Malgré les conditions difficiles de configuration de lieu et de lumière, Sidney Pollack est enthousiasmé. Il sait qu’il a filmé l’exultation vivante des grands moments du Gospel song, seulement incarnés dans le passé par l’extraordinaire Mahalia Jackson, par ailleurs la principale inspiration d’Aretha. Le lendemain, impatient de voir les rushes, il se rue au studio. «  Euh », fait le directeur de production « je dois te dire qu’il y a un problème, Sidney, un gros problème… »

 

Le ciel tombe sur la tête du réalisateur lorsqu’il comprend la nature du dit problème : l’opérateur son n’a pas déclenché les tops de synchronisation qui permettent à cette époque (le numérique n’existe pas) de monter l’image raccord avec le son, enregistré à part. C’est une catastrophe absolue. Il n’existe aucun moyen de faire tenir ce film debout. Dépités, Warner et Atlantic passent à autre chose et le film va ainsi prendre la poussière pendant plus de quarante ans.

 

Jusqu’à ce qu’il y a environ deux ans, un jeune technicien fureteur redécouvre les boites, heureusement en bon état. « Moi je peux vous le synchroniser, ce film, les gars !     Avec la technologie d’aujourd’hui, ça va juste prendre un peu de temps, mais c’est possible… »

 

Aretha est au fait de sa gloire dans ce concert dont la spiritualité est sublimée par les images de l’équipe de Sidney Pollack.

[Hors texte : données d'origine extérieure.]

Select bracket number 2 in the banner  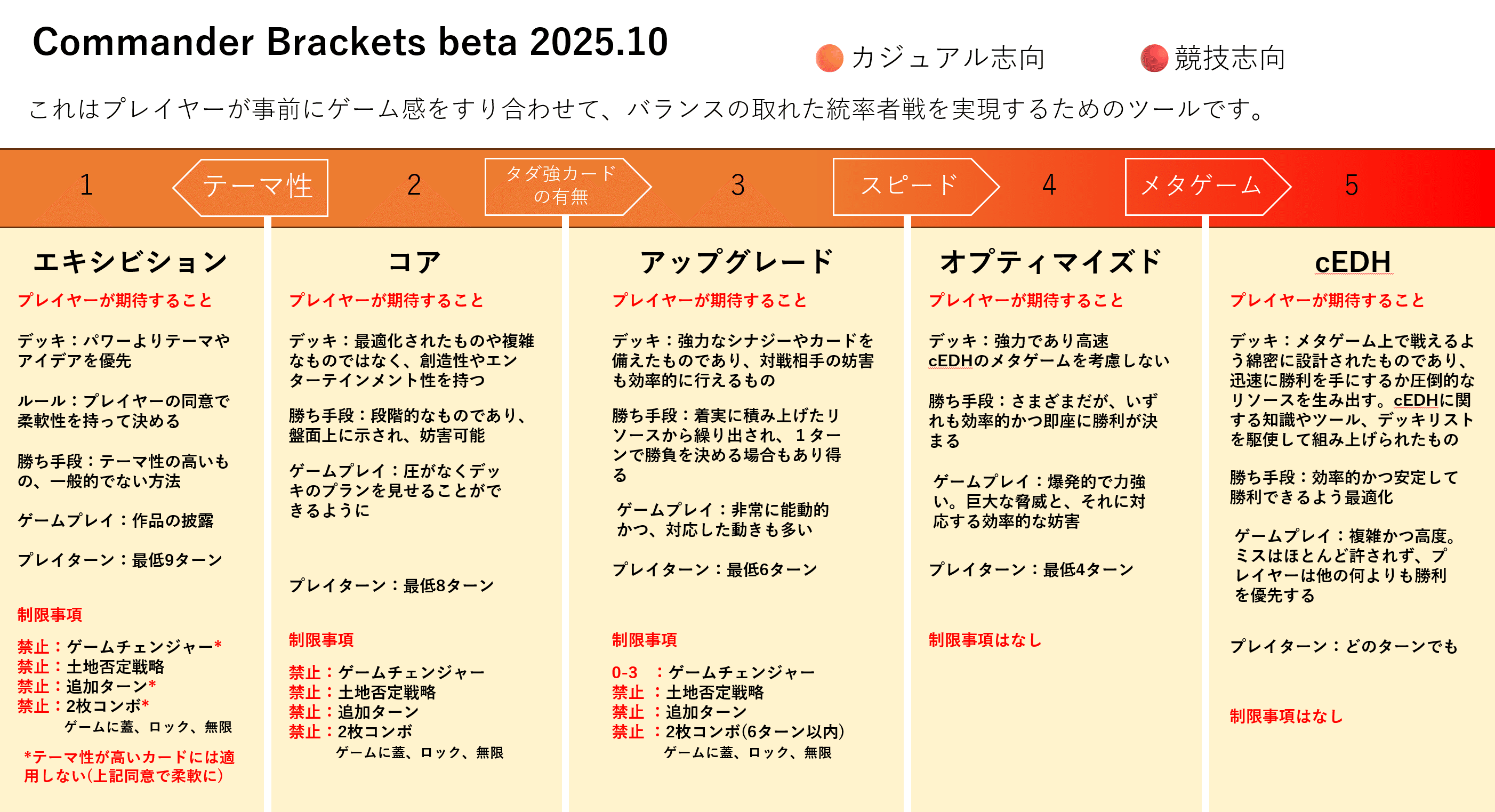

Dans l’assistance là-bas au fond, on peut apercevoir deux têtes blanches qui se balancent si fort qu’on pourrait les prendre pour les Blues Brothers ! Mais non. Dix ans trop tôt. Ce sont juste Mick Jagger et Charlie Watts, deux des Rollingstones qui sont venus voir Aretha ce soir-là, alors que le groupe est en pleine tournée US.

 

Un miracle, ce concert, et aussi un vrai voyage dans le temps auquel vous les Londoniens, chanceux témoins de ce miraculeux sauvetage, serez conviés au mois de mai, pour la première en Europe, si je peux encore employer ce terme à l’heure ou j’écris, du « Amazing Grace »,  de Sidney Pollack, grand film sauvé de l’oubli après avoir subi plus de quatre décennies d’une outrageante et poussiéreuse quarantaine.